Figuring out why, exactly, gets a little complicated. The information supplied by Linebarger includes the value of each property, according to the city’s Office of Property Assessment, as well as the dollar amount of delinquency – but not the date it was auctioned or the minimum bid offered. AxisPhilly could find records for only two of those properties, those closest to actual occupied housing, which were offered at prices starting just below and just above the total taxes owed (about $5,100 and $3,800 respectively).
It’s not clear whether the properties were undesirable at that price, or whether they simply aren’t worth anything at all on the open market. It’s also not clear whether the remaining parcels were offered as one package or separately, on separate dates.
And as far as block captain Rodriguez is concerned, she’d rather see the lots sold to someone on her block or put to some public use than to see them sold off to another absentee owner: “We want them,” she emphasizes.

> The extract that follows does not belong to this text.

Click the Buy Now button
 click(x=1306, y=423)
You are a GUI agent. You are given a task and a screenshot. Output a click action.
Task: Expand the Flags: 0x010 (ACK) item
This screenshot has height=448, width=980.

What is clear is that in this city, there exists a universe of vacant and abandoned property for which the current mechanisms in place for collecting debt and turning properties over to new owners on the private market simply don’t work.
It’s the flip side of Philadelphia’s massive problem with tax delinquencies, as outlined in a recent series by PlanPhilly and the Inquirer, which pointed to the many property owners across the city who have neither paid, nor paid any consequences for not paying. This is a world of property that is, as things stand, worthless.
And it’s that very lack of value that’s been increasingly the focus of attention by some members of Council, especially Council President Darrell Clarke and 7th District Councilwoman Maria Quinones-Sanchez, both of whom have introduced various measures that they say would create value where none exists now. Clarke’s measures include “redevelopment districts” where land would be sold at discounted prices to buyers with shovel-ready development plans; Quinones-Sanchez is the prime sponsor of the bill that would create a land bank. The land bank, which would give government wide power to acquire property, forgive all debt, and then sell it off to new owners without having to go through Sherrif’s sale, is getting increasing support from a growing coalition of frustrated community groups, housing advocates, and urban farmers.
Cracking down on tax deadbeats sitting on valuable property is certainly part of the solution to Philly’s land problems. But it’s only one piece of the puzzle, and improving collections won’t do much to address the land (and there’s a lot of it) which has no owner to collect from, nor any prospective owner to buy it.
As the city and Council grapple with these problems, that land— which has mattered so little for so long — will matter quite a lot.